▶ Collected data:
"""

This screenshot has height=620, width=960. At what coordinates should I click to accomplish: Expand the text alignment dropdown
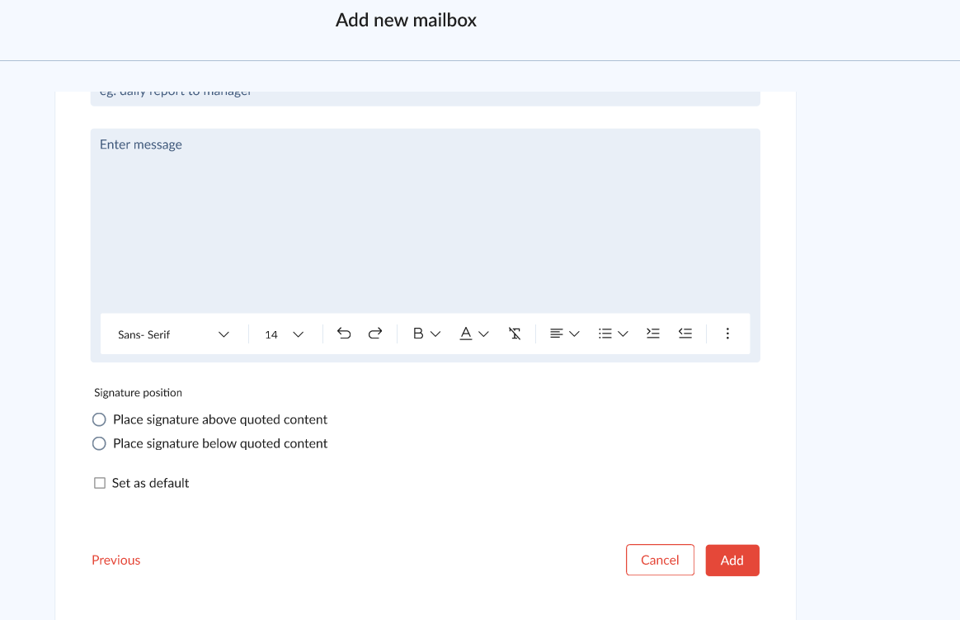565,334
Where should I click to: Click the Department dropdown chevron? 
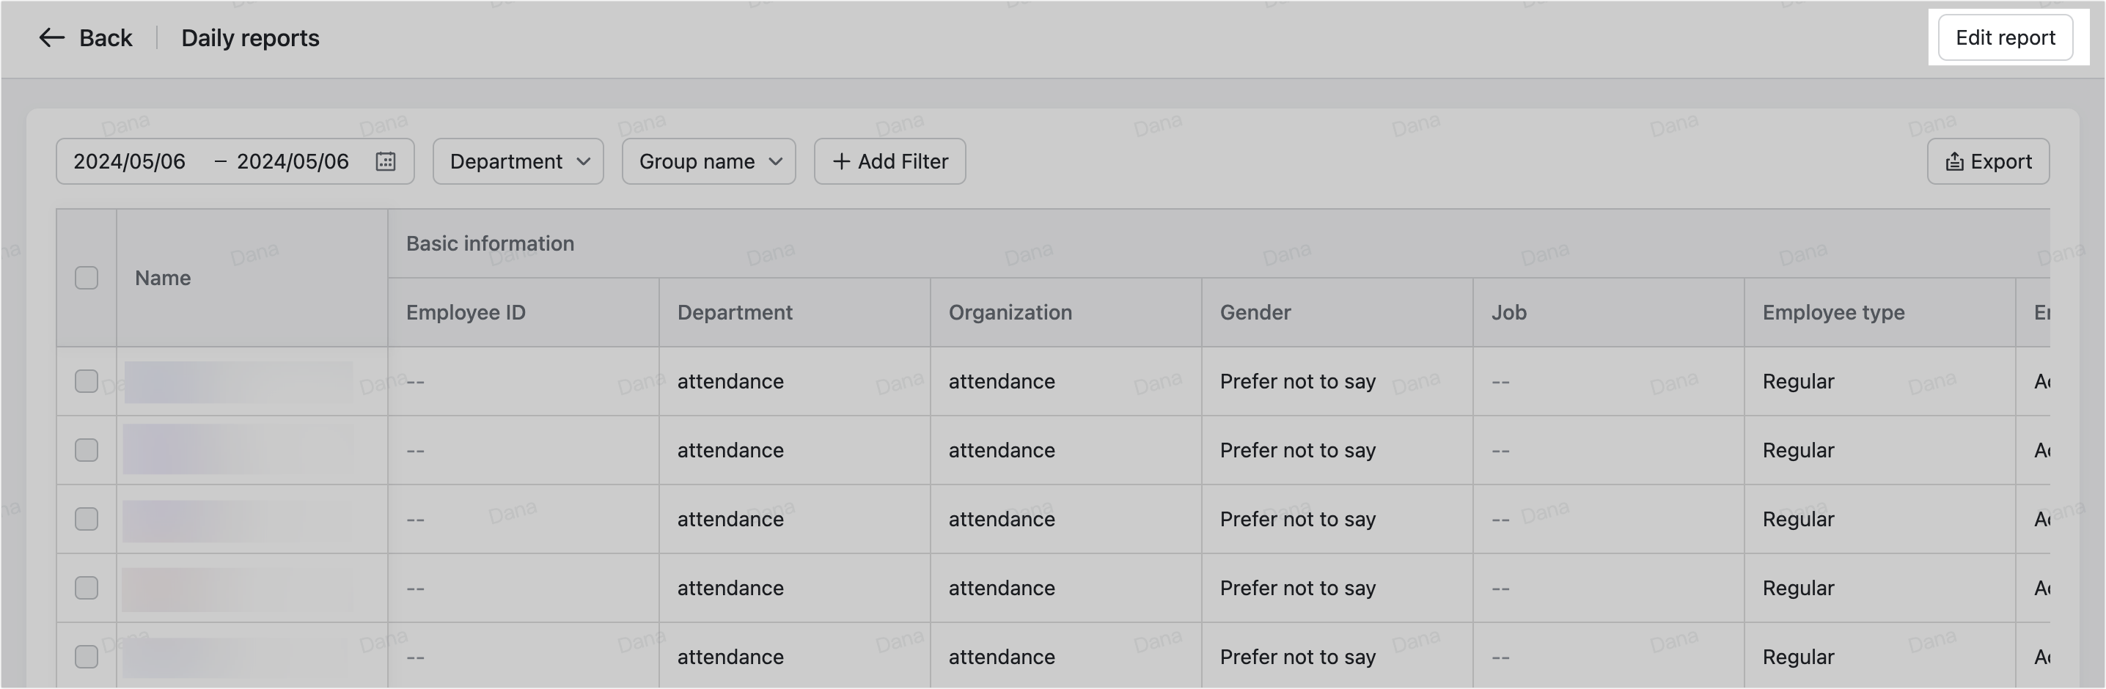584,162
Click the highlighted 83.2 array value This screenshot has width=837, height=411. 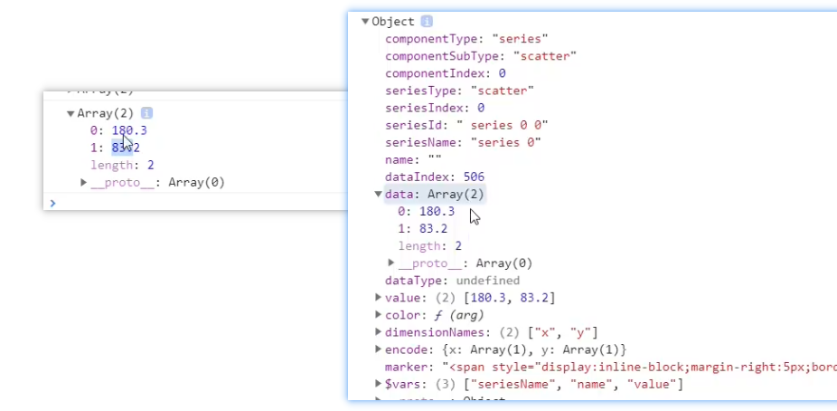pyautogui.click(x=126, y=148)
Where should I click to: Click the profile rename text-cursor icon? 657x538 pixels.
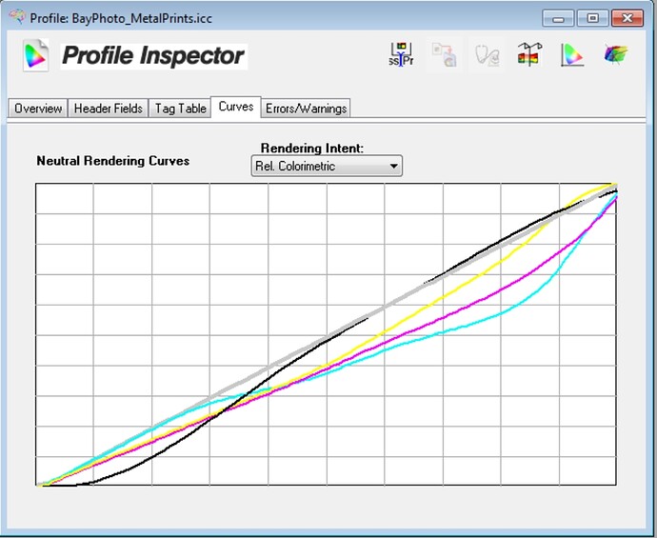pyautogui.click(x=401, y=55)
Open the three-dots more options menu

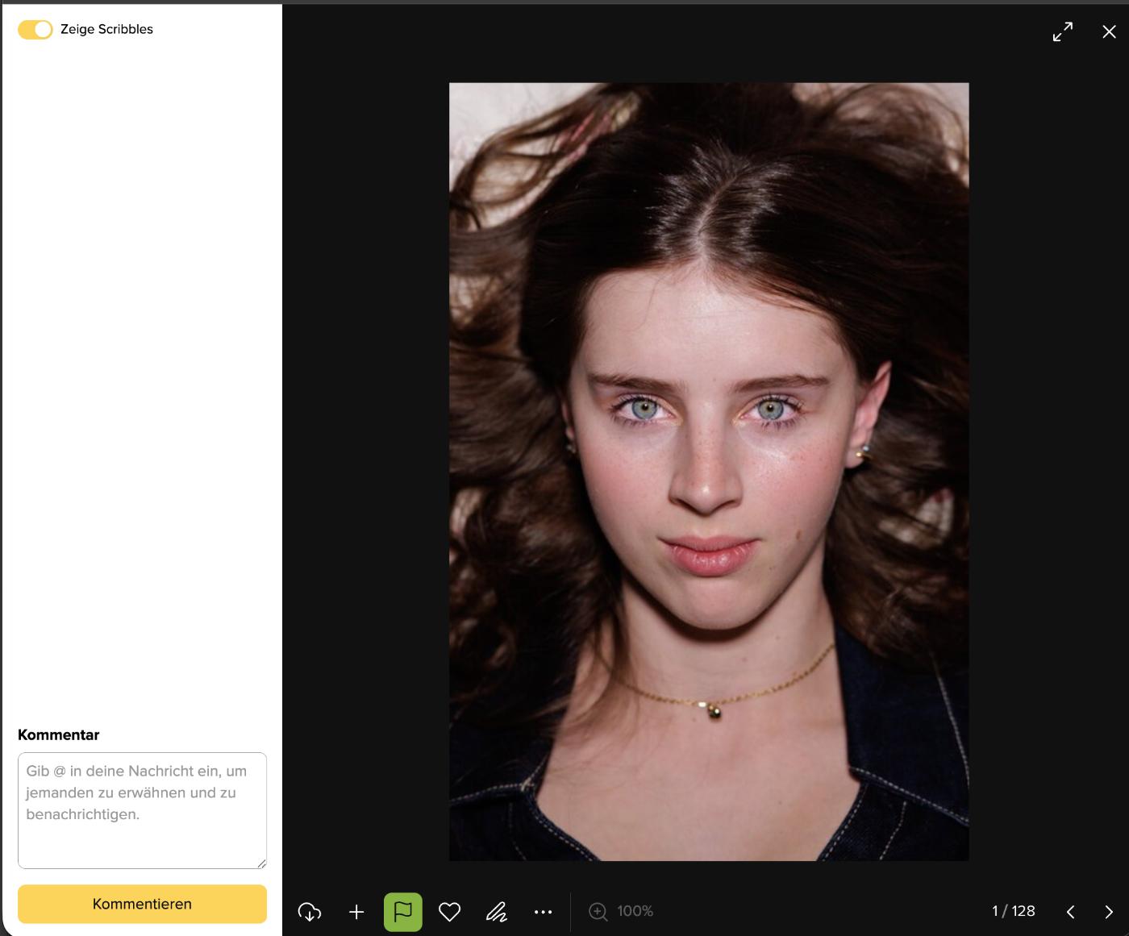pyautogui.click(x=544, y=912)
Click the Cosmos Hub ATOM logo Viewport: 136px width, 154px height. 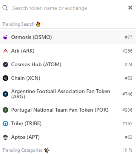(5, 64)
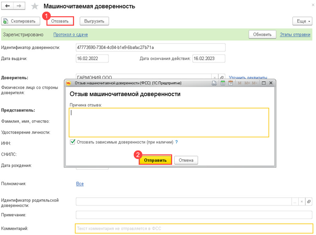Open the 'Протокол о сдаче' link
The height and width of the screenshot is (235, 316).
[x=70, y=34]
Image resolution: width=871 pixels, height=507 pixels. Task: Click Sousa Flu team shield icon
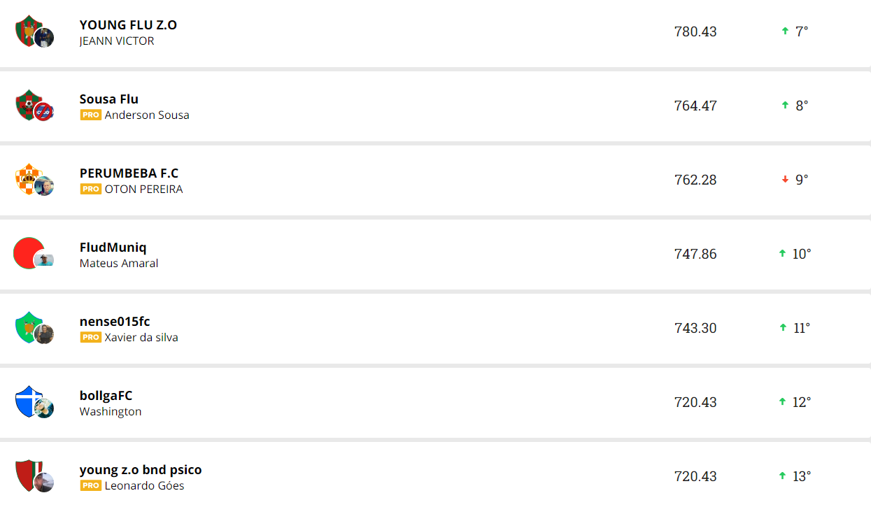(x=28, y=103)
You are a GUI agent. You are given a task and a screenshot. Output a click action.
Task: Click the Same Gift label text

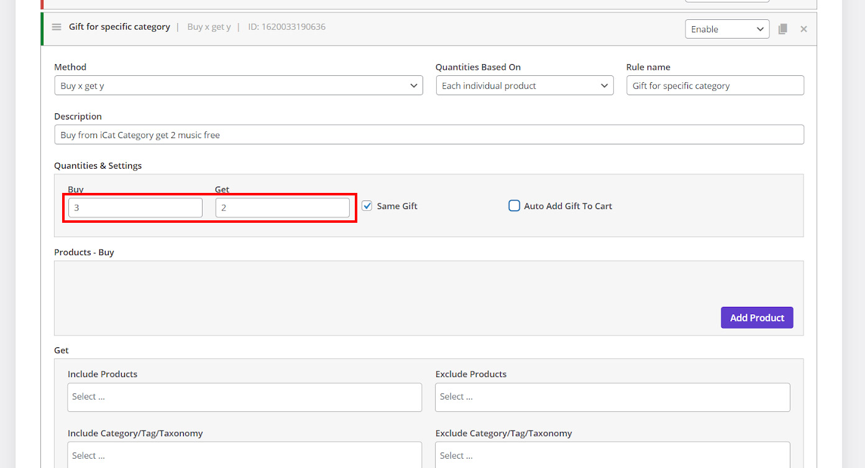[x=397, y=206]
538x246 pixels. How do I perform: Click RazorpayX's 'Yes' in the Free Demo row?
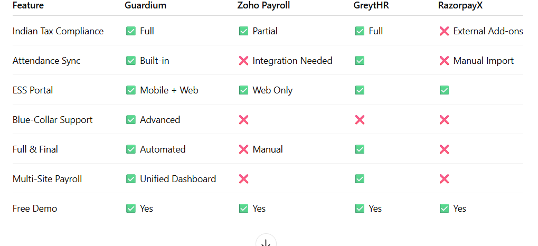click(460, 209)
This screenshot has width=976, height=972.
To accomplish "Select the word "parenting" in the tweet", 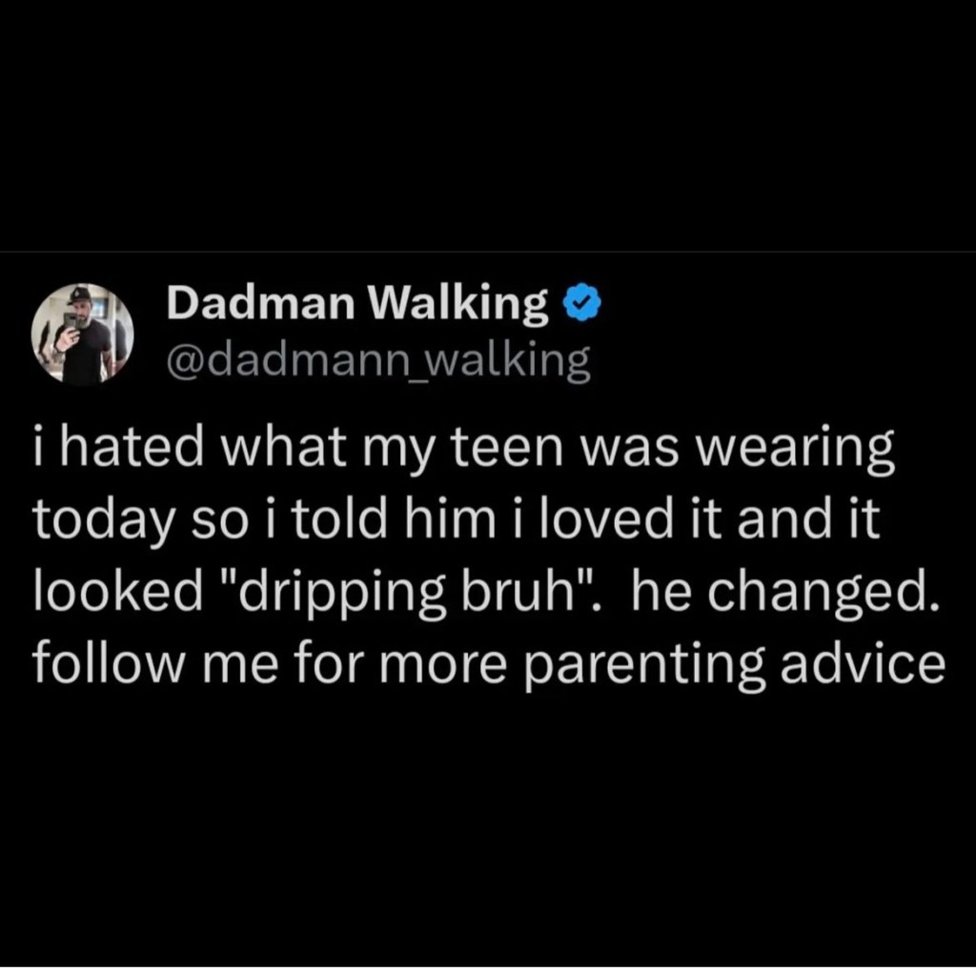I will (x=644, y=664).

"""

▶ What you will do: With the pictures removed, print only the lines starting at the line that has "Task: Click the Same Gift label text" and ending at the line that has "This screenshot has width=976, height=972.", both ends included, exactly as they stand above.

▶ Exercise solution:
Task: Click the Same Gift label text

[x=397, y=206]
538x246 pixels. How do I perform: Click RazorpayX's 'Yes' in the Free Demo row?
click(460, 209)
This screenshot has width=976, height=972.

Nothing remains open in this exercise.